🤖 AI Summary
Cross-modal knowledge distillation (KD) often suffers from unstable performance due to the lack of theoretical foundations. To address this, we establish the first information-theoretic framework for cross-modal KD and propose the Cross-modal Complementarity Hypothesis (CCH): distillation is more effective when the mutual information between teacher and student representations exceeds that between the student and ground-truth labels. Leveraging a joint Gaussian model for theoretical analysis and practical mutual information estimation, we systematically validate CCH across diverse modalities—including image, text, video, audio, and multi-omics data. CCH provides an interpretable, generalizable criterion for teacher modality selection, significantly enhancing performance on weak modalities. It overcomes the empirical, hyperparameter-heavy nature of existing cross-modal KD methods and enables theory-driven, synergistic multimodal optimization.
📝 Abstract
The rapid increase in multimodal data availability has sparked significant interest in cross-modal knowledge distillation (KD) techniques, where richer "teacher" modalities transfer information to weaker "student" modalities during model training to improve performance. However, despite successes across various applications, cross-modal KD does not always result in improved outcomes, primarily due to a limited theoretical understanding that could inform practice.
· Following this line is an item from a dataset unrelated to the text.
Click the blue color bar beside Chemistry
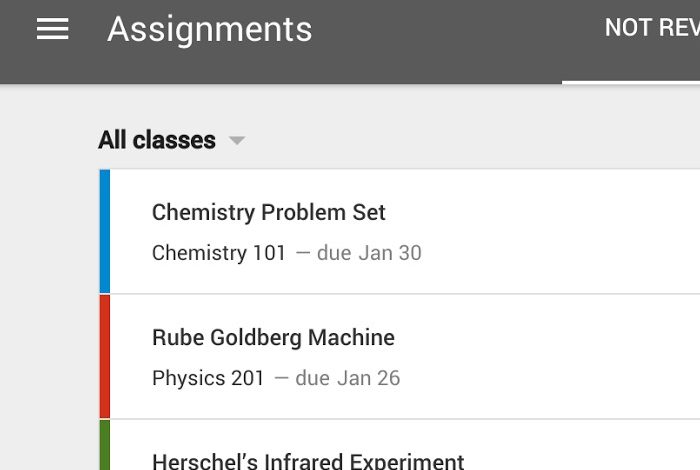 point(105,231)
To address this gap, we introduce the Cross-modal Complementarity Hypothesis (CCH): we propose that cross-modal KD is effective when the mutual information between teacher and student representations exceeds the mutual information between the student representation and the labels. We theoretically validate the CCH in a joint Gaussian model and further confirm it empirically across diverse multimodal datasets, including image, text, video, audio, and cancer-related omics data. Our study establishes a novel theoretical framework for understanding cross-modal KD and offers practical guidelines based on the CCH criterion to select optimal teacher modalities for improving the performance of weaker modalities.